Tidye A. Pickett Phillips

Personal information
- Full name: Tidye Ann Pickett

Sport
- Sport: Track and field

= Tidye Pickett =

American track and field athlete

Tidye Pickett (November 3, 1914 – November 17, 1986) was American track and field athlete. She represented the United States in the 80-meter hurdles at the 1936 Summer Olympics in Berlin, becoming the first African-American woman to compete in the Olympic Games. In 2016, the 1936 Olympic journey of the eighteen Black American athletes, including interviews with Pickett's family, was documented in the film Olympic Pride, American Prejudice.

==Biography==

Pickett was born in Chicago, Illinois, on November 3, 1914. Her parents were Sarah Pickett, a factory clerk, and Louis Pickett, a foundry foreman. She grew up in Englewood, a Chicago neighborhood.
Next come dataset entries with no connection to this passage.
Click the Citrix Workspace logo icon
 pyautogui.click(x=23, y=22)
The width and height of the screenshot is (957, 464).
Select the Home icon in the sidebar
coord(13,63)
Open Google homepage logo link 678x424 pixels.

She took up running as a schoolgirl; after competing in some local meets she caught the attention of long jumper John Brooks, who began to coach her. At the 1932 United States Olympic Trials Pickett competed in the 100-meter dash, winning her heat and placing third in her semi-final; she qualified for the final, where she placed sixth. Pickett was named to the American Olympic team as part of the eight-woman 4 × 100 meter relay pool; she and Louise Stokes, who was also part of the relay pool, were the first African-American women to be selected for the Olympic Games, but both of them were left out of the final four-woman relay lineup that ran at the Olympics. Pickett and Stokes suffered racial discrimination during their Olympic trip; whether racism also played a role in their omission from the Olympic relay is disputed and unclear.
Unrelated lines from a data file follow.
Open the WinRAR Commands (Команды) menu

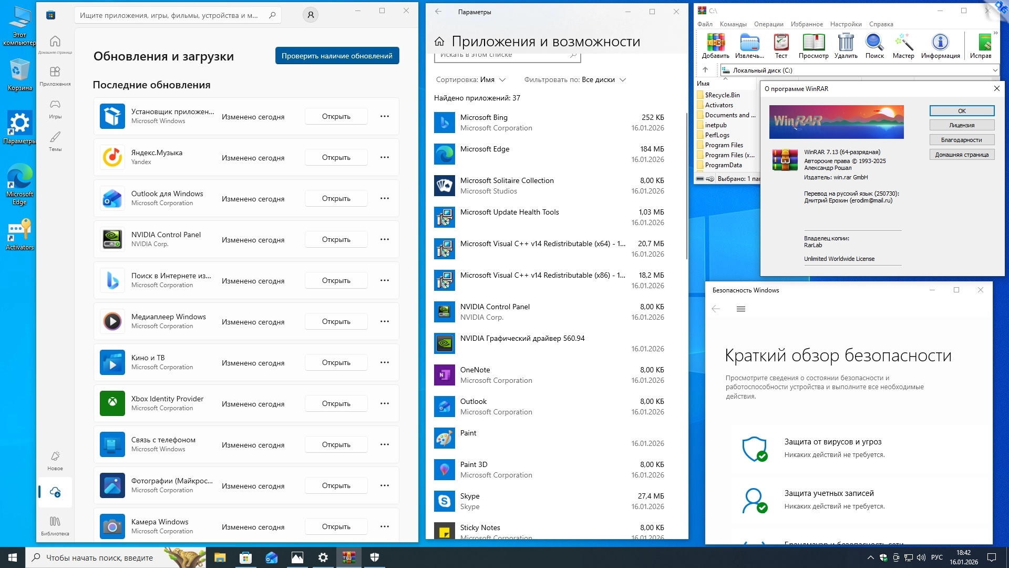(733, 24)

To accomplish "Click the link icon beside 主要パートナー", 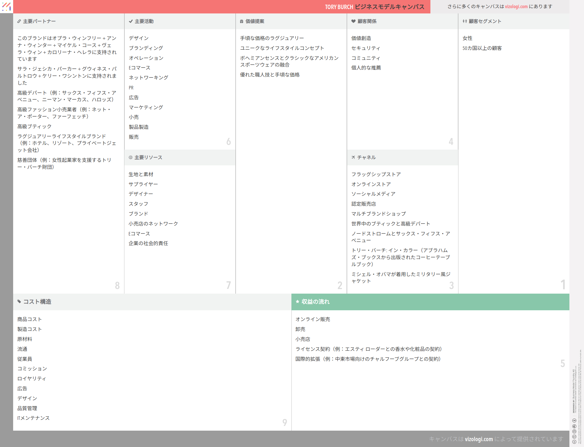I will click(19, 21).
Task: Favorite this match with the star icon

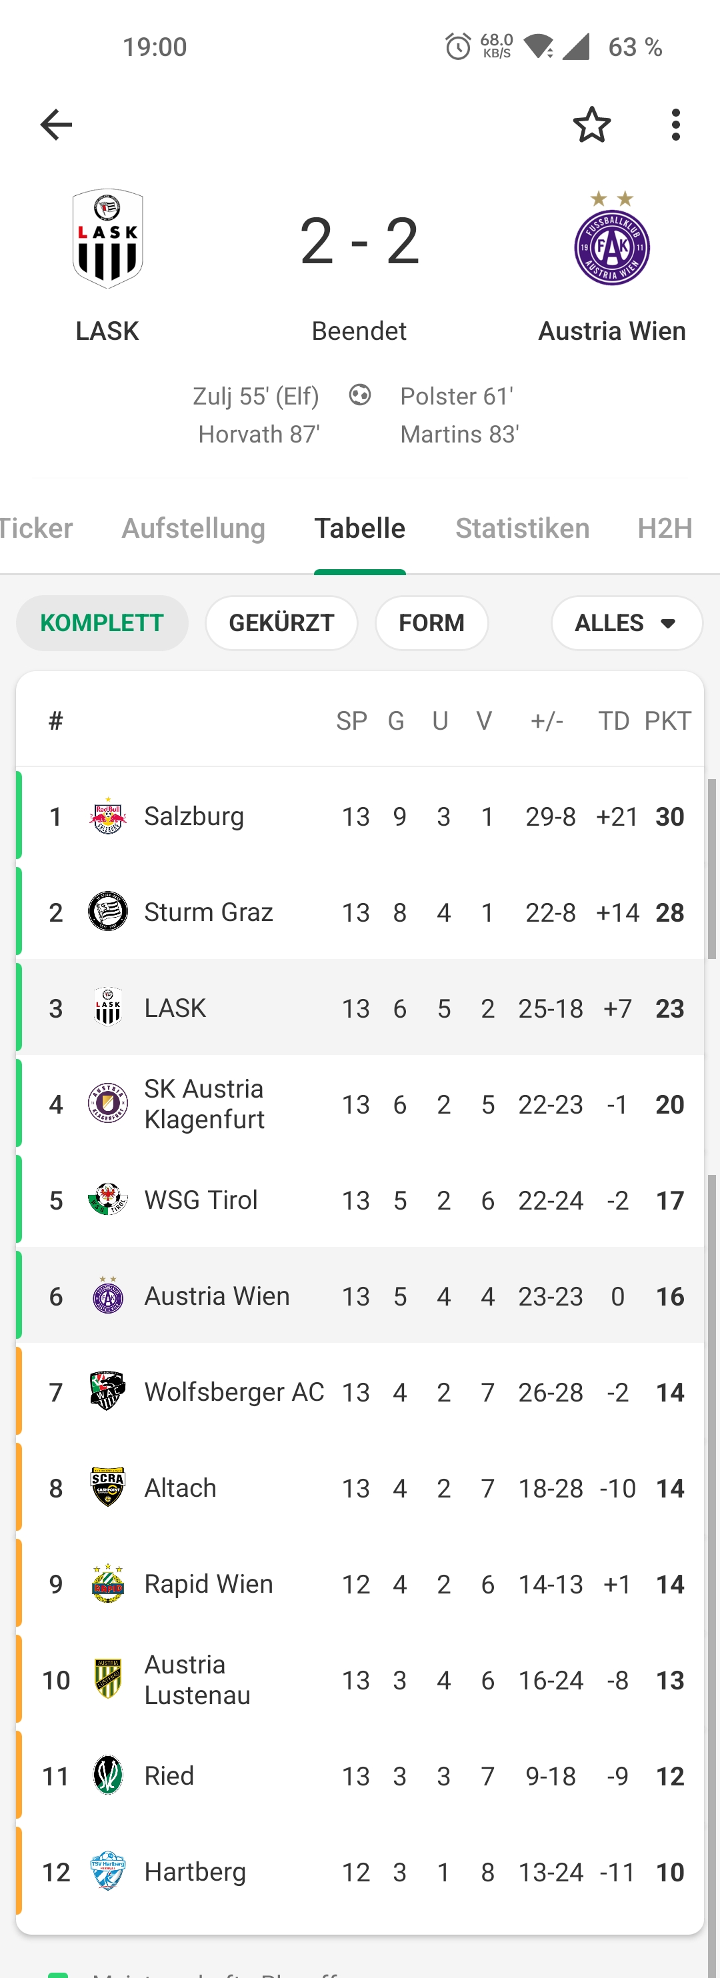Action: pos(592,124)
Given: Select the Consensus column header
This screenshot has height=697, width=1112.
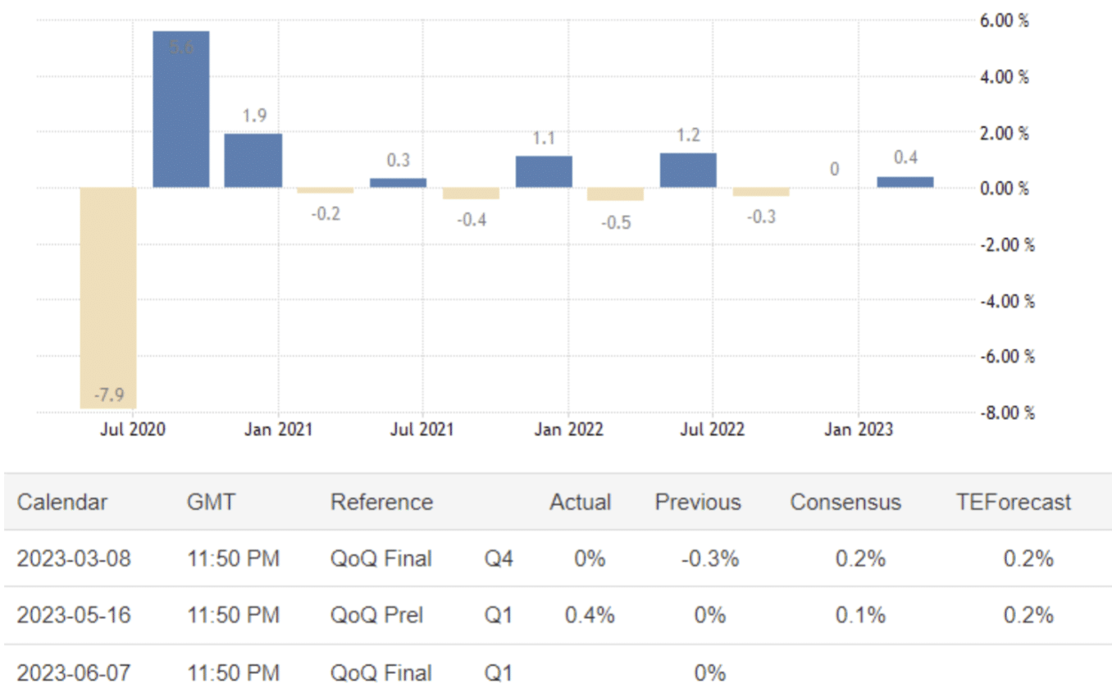Looking at the screenshot, I should 845,502.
Pickett continued her running career; in 1934 she ran the opening leg on a Chicago Park District team that set an unofficial world record of 48.6 in the 4 × 110 yard relay. At the 1936 United States Olympic Trials she competed in the 80-meter hurdles, placing second and qualifying for the Olympics in Berlin. At the Olympics, Pickett survived the heats but went out in the semi-finals, falling at the second hurdle and injuring herself; she was the first African-American woman, as well as the first Illinois State University athlete, to compete in the Olympic Games.

Pickett later became a schoolteacher, serving as principal at an elementary school in East Chicago Heights until her retirement in 1980; when she retired, the school was renamed after her. She died in Chicago Heights, Illinois, on November 17, 1986.